◆ Text provided ◆
========================================================================
UCF Still Making Music Despite In-Person Risk Amid Pandemic

Professor Christopher Niess works with students utilizing the "singer's mask," a specially-designed mask that has plenty of room for movement.

UCF is utilizing a special singer’s mask to keep arts students safe, according to the University of Central Florida website. 

The concern for safety stems from research that singers and instrumentalists are at a high risk for COVID-19 because of the amount of aerosols they have the potential to generate, according to an initial CDC report.

UCF musical theater voice specialist and associate professor Tara Snyder said the singer’s mask was designed by singers at Open Jar Studios outside of New York City.

“They have a metal wiring to make it look like a duck bill,” Snyder said. “It is designed that way because of the way the material goes out from the face to allow more movement for the face and jaw.”

Coordinator of music education Kelly Miller, who directs the men’s and women’s choirs at UCF, said the singer’s mask makes it much easier to breathe while singing.

“You do not feel like you are sucking in a mask,” Miller said. “So it gives you that free feeling of inhalation.”

Michael Wainstein, director of the School of Performing Arts, said UCF’s goal is to preserve as much of the normal student experience as possible, while also being cognizant of the safety issues.

“A lot of what we have been dealing with is deciding how we can do what we need to do within the perimeters of what is possible,” Wainstein said.

While face-to-face singing is not happening indoors, Miller said when students do sing it is outside, socially-distanced and wearing the singer’s mask.

“We are offering the most safe version,” Miller said. “UCF has gone above and beyond to make sure we are adhering to guidelines.”
========================================================================
◆ Provided data ◆
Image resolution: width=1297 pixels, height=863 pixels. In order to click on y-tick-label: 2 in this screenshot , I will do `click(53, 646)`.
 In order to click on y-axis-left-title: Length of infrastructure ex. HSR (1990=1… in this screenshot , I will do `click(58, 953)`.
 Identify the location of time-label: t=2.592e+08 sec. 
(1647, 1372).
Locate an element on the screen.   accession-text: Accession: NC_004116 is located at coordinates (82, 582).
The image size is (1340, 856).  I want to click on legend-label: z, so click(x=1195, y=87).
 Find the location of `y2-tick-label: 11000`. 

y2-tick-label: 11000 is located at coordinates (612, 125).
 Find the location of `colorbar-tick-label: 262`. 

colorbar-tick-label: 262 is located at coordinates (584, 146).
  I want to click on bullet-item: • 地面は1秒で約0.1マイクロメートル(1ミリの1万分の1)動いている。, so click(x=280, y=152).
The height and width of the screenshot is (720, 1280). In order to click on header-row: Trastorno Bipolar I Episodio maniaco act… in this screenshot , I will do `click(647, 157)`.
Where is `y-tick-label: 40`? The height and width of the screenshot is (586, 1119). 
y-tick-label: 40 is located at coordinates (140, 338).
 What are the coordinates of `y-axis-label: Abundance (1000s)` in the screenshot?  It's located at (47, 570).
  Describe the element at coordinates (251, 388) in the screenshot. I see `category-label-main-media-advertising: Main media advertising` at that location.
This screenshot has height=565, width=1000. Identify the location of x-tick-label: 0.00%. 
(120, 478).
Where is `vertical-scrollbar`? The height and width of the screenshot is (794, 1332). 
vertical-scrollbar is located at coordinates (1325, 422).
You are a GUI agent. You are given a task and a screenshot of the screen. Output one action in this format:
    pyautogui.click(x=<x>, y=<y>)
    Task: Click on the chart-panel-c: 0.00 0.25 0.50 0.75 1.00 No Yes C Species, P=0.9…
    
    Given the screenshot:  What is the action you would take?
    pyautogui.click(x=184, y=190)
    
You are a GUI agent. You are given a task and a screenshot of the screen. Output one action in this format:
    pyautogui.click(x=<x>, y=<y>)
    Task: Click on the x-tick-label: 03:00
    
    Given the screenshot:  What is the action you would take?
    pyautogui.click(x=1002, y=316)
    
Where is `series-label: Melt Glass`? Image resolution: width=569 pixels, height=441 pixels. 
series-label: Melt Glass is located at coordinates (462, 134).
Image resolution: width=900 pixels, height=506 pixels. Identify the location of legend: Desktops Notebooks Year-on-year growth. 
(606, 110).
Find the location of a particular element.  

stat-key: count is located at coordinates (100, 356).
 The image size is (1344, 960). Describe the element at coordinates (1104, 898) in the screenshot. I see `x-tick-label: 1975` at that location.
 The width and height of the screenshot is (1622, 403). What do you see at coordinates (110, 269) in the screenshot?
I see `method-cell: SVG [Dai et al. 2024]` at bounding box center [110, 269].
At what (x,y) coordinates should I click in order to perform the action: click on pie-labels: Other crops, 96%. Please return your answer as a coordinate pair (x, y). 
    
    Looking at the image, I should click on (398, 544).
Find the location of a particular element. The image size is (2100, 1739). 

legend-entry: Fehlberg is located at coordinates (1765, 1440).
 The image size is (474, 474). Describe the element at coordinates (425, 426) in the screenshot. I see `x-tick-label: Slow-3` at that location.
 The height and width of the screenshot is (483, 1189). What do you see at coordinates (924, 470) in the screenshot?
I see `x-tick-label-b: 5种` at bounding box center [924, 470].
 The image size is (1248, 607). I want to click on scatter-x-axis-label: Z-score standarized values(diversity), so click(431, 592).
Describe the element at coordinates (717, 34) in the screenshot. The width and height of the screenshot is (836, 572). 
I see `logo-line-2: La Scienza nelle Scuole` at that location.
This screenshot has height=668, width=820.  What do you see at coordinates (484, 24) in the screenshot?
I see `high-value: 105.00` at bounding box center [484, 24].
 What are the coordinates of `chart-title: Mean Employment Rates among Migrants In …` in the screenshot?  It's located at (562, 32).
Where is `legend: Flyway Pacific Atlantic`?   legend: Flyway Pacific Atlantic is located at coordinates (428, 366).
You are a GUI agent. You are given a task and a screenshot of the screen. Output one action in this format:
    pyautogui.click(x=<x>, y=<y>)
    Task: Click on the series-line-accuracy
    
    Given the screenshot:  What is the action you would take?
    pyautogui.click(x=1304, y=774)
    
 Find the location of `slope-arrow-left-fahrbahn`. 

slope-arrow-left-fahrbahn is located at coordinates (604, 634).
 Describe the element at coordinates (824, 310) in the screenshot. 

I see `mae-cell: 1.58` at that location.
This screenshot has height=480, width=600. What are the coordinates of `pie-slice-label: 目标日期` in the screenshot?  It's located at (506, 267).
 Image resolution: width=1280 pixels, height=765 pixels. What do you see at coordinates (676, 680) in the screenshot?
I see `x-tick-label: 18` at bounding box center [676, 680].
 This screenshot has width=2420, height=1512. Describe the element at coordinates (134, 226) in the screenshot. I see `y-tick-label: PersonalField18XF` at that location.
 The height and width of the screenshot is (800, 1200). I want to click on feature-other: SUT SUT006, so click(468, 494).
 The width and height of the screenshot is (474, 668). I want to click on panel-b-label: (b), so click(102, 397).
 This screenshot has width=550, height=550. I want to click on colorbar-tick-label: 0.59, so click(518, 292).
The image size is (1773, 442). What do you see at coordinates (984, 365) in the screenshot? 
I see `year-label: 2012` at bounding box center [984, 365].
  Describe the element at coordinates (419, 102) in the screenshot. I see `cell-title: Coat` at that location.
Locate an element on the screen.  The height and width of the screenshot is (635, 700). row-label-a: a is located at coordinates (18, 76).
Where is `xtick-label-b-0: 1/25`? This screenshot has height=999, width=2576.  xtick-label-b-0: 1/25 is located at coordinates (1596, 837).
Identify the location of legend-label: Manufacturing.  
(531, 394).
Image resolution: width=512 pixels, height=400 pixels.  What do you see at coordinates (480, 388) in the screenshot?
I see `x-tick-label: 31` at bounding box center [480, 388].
========================================================================
◆ Tasks and exercises ◆
(a) Quote the article about UCF's singer's mask word for word, starting at "UCF is utilizing" and ending at "breathe while singing.".
(b) List every person named in the article about UCF's singer's mask.
(c) According to the article about UCF's singer's mask, who designed the mask?

◆ Solution list ◆
(a)
UCF is utilizing a special singer’s mask to keep arts students safe, according to the University of Central Florida website. 

The concern for safety stems from research that singers and instrumentalists are at a high risk for COVID-19 because of the amount of aerosols they have the potential to generate, according to an initial CDC report.

UCF musical theater voice specialist and associate professor Tara Snyder said the singer’s mask was designed by singers at Open Jar Studios outside of New York City.

“They have a metal wiring to make it look like a duck bill,” Snyder said. “It is designed that way because of the way the material goes out from the face to allow more movement for the face and jaw.”

Coordinator of music education Kelly Miller, who directs the men’s and women’s choirs at UCF, said the singer’s mask makes it much easier to breathe while singing.

(b)
- Christopher Niess
- Tara Snyder
- Kelly Miller
- Michael Wainstein

(c) Singers at Open Jar Studios outside of New York City designed it.